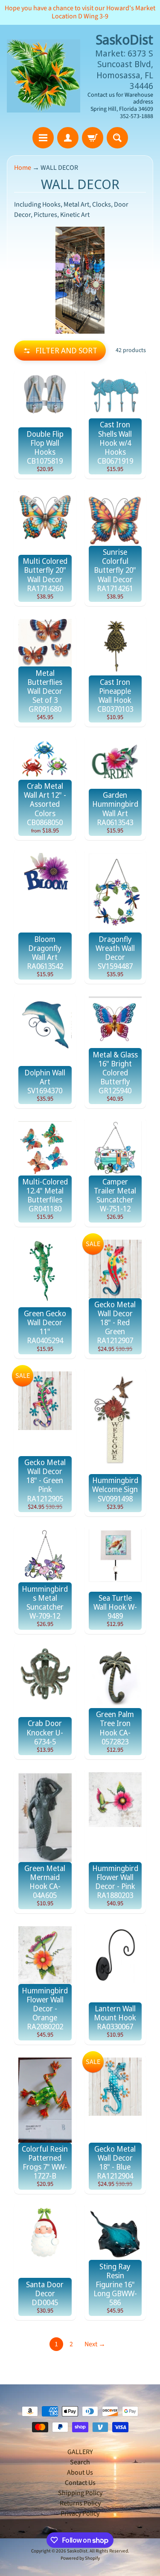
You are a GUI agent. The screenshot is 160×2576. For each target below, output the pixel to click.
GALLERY (80, 2452)
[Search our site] (117, 137)
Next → (94, 2344)
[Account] (68, 137)
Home (22, 167)
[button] (60, 351)
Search (80, 2462)
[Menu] (43, 137)
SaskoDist (77, 2551)
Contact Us (80, 2482)
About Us (80, 2472)
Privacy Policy (80, 2513)
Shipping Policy (80, 2493)
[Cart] (92, 137)
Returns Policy (80, 2503)
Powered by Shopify (80, 2558)
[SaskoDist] (43, 76)
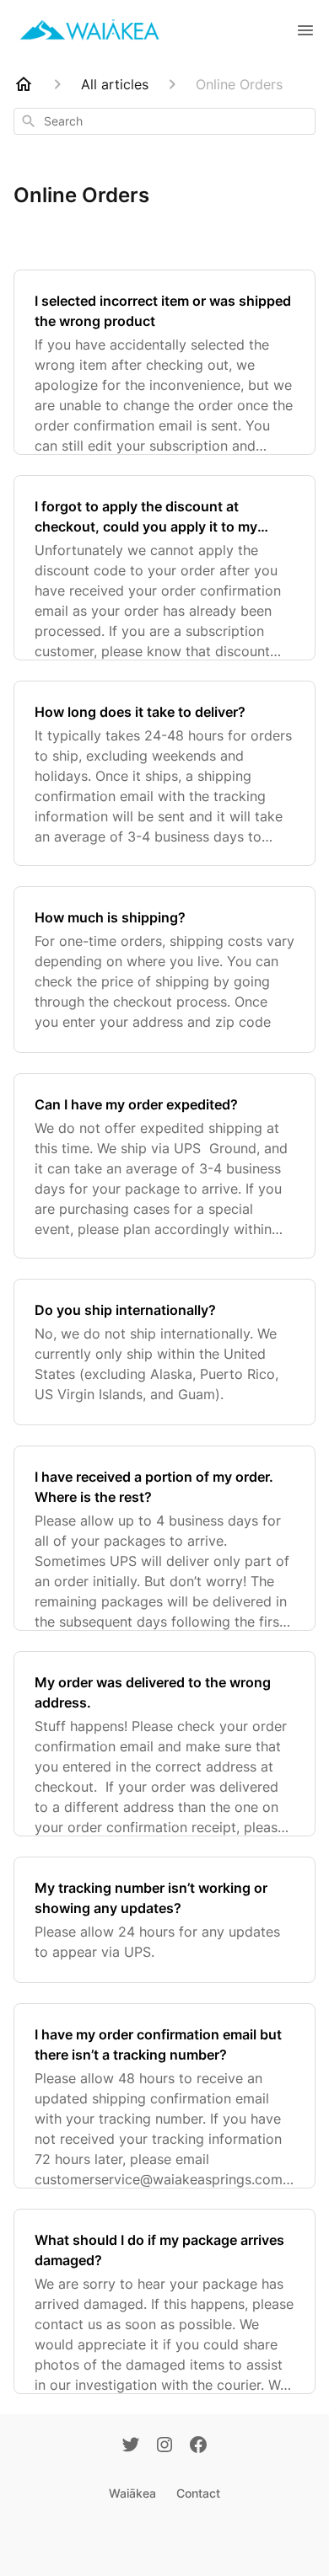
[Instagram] (164, 2446)
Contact (198, 2493)
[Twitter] (131, 2446)
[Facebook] (198, 2446)
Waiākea (132, 2493)
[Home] (23, 84)
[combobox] (164, 121)
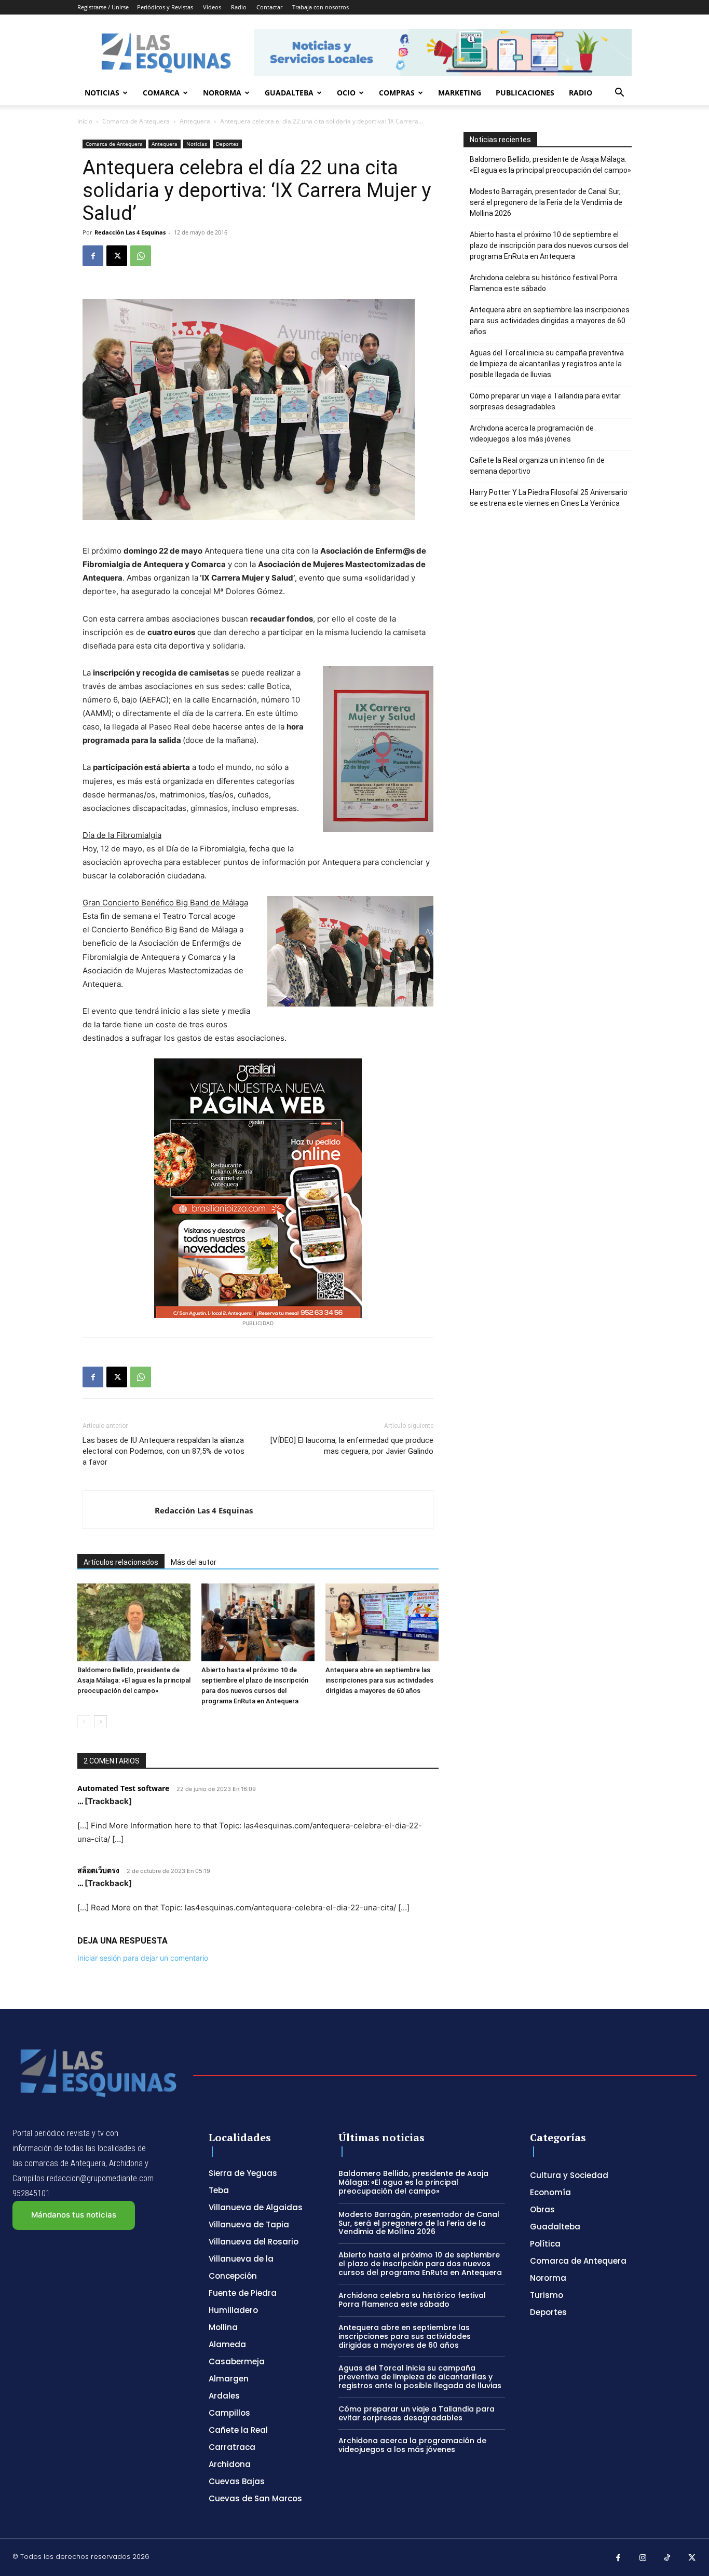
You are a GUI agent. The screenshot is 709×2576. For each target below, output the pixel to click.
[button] (619, 94)
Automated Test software (123, 1788)
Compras (397, 93)
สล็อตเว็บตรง (98, 1870)
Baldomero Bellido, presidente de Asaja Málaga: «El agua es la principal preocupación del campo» (133, 1680)
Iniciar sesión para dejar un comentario (142, 1957)
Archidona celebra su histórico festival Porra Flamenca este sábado (544, 283)
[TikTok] (667, 2558)
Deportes (227, 143)
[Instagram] (643, 2558)
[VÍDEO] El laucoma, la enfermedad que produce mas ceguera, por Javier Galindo (351, 1446)
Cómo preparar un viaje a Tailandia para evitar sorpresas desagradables (545, 401)
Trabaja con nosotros (320, 7)
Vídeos (212, 7)
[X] (116, 255)
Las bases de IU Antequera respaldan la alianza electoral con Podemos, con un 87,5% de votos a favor (163, 1451)
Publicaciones (525, 93)
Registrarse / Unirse (103, 7)
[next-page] (100, 1721)
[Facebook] (93, 255)
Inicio (84, 121)
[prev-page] (83, 1721)
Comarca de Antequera (136, 121)
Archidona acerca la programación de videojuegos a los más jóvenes (532, 433)
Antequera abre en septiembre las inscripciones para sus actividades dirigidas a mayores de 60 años (379, 1680)
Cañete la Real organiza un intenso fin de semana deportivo (537, 465)
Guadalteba (289, 93)
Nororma (222, 93)
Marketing (459, 93)
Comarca (161, 93)
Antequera (195, 121)
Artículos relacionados (121, 1562)
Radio (239, 7)
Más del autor (193, 1562)
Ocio (346, 93)
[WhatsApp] (140, 255)
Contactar (269, 7)
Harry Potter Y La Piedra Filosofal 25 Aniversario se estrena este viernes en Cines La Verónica (549, 497)
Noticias (102, 93)
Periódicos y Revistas (165, 7)
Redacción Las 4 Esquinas (130, 232)
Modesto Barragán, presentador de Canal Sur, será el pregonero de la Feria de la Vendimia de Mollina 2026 (546, 202)
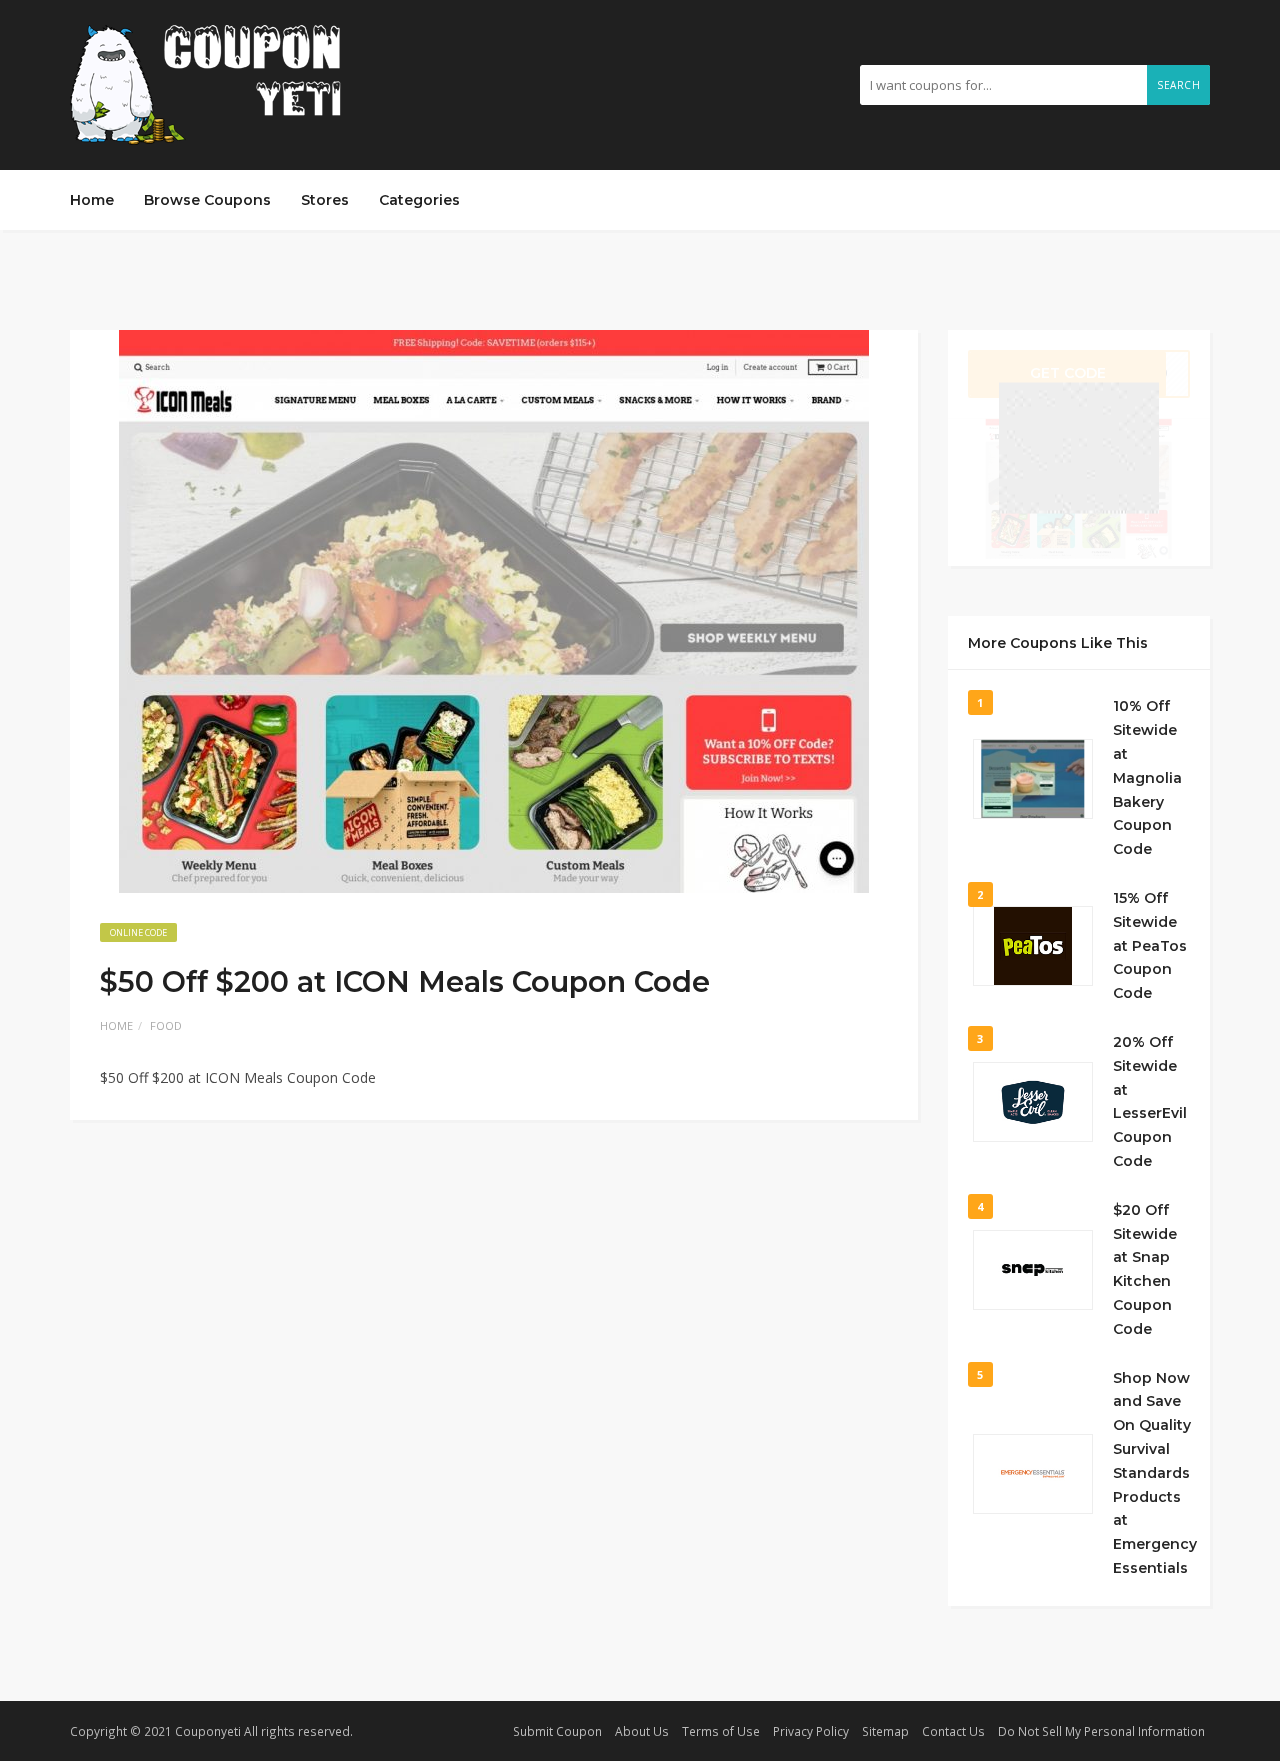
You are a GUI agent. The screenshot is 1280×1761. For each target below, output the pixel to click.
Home (92, 200)
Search (1178, 85)
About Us (642, 1731)
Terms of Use (721, 1731)
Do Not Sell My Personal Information (1101, 1731)
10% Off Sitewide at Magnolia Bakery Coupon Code (1147, 777)
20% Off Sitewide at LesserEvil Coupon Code (1150, 1101)
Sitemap (885, 1731)
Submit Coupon (557, 1731)
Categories (419, 200)
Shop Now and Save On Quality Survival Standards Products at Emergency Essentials (1155, 1473)
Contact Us (953, 1731)
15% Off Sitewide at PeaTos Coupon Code (1150, 945)
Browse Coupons (207, 200)
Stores (325, 200)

+---+

Brief:
Reproduce the data exactly, please, and omit its pictures.

Reply:
You are a GUI agent. The screenshot is 160×2576. For each target below, output the pixel to click.
GALLERY (80, 2452)
[Search our site] (117, 137)
Next → (94, 2344)
[Account] (68, 137)
Home (22, 167)
[button] (60, 351)
Search (80, 2462)
[Menu] (43, 137)
SaskoDist (77, 2551)
Contact Us (80, 2482)
About Us (80, 2472)
Privacy Policy (80, 2513)
Shipping Policy (80, 2493)
[Cart] (92, 137)
Returns Policy (80, 2503)
Powered by Shopify (80, 2558)
[SaskoDist] (43, 76)
[Instagram] (164, 2446)
Contact (198, 2493)
[Twitter] (131, 2446)
[Facebook] (198, 2446)
Waiākea (132, 2493)
[Home] (23, 84)
[combobox] (164, 121)
You are a GUI agent. The screenshot is 709×2576. For each target below, output the pixel to click.
[button] (619, 94)
Automated Test software (123, 1788)
Compras (397, 93)
สล็อตเว็บตรง (98, 1870)
Baldomero Bellido, presidente de Asaja Málaga: «El agua es la principal preocupación del campo» (133, 1680)
Iniciar sesión para dejar un comentario (142, 1957)
Archidona celebra su histórico festival Porra Flamenca este sábado (544, 283)
[TikTok] (667, 2558)
Deportes (227, 143)
[Instagram] (643, 2558)
[VÍDEO] El laucoma, la enfermedad que produce mas ceguera, por Javier Galindo (351, 1446)
Cómo preparar un viaje a Tailandia para evitar sorpresas desagradables (545, 401)
Trabaja con nosotros (320, 7)
Vídeos (212, 7)
[X] (116, 255)
Las bases de IU Antequera respaldan la alianza electoral con Podemos, con un 87,5% de votos a favor (163, 1451)
Publicaciones (525, 93)
Registrarse / Unirse (103, 7)
[next-page] (100, 1721)
[Facebook] (93, 255)
Inicio (84, 121)
[prev-page] (83, 1721)
Comarca de Antequera (136, 121)
Archidona acerca la programación de videojuegos a los más jóvenes (532, 433)
Antequera abre en septiembre las inscripciones para sus actividades dirigidas a mayores de 60 años (379, 1680)
Cañete la Real organiza un intenso fin de semana deportivo (537, 465)
Guadalteba (289, 93)
Nororma (222, 93)
Marketing (459, 93)
Comarca (161, 93)
Antequera (195, 121)
Artículos relacionados (121, 1562)
Radio (239, 7)
Más del autor (193, 1562)
Ocio (346, 93)
[WhatsApp] (140, 255)
Contactar (269, 7)
Harry Potter Y La Piedra Filosofal 25 Aniversario se estrena este viernes en Cines La Verónica (549, 497)
Noticias (102, 93)
Periódicos y Revistas (165, 7)
Redacción Las 4 Esquinas (130, 232)
Modesto Barragán, presentador de Canal Sur, será el pregonero de la Feria de la Vendimia de Mollina 2026 (546, 202)
You are a GUI agent. The screenshot is 1280×1761. For each target below, output the pixel to click.
Home (92, 200)
Search (1178, 85)
About Us (642, 1731)
Terms of Use (721, 1731)
Do Not Sell My Personal Information (1101, 1731)
10% Off Sitewide at Magnolia Bakery Coupon Code (1147, 777)
20% Off Sitewide at LesserEvil Coupon Code (1150, 1101)
Sitemap (885, 1731)
Submit Coupon (557, 1731)
Categories (419, 200)
Shop Now and Save On Quality Survival Standards Products at Emergency Essentials (1155, 1473)
Contact Us (953, 1731)
15% Off Sitewide at PeaTos Coupon Code (1150, 945)
Browse Coupons (207, 200)
Stores (325, 200)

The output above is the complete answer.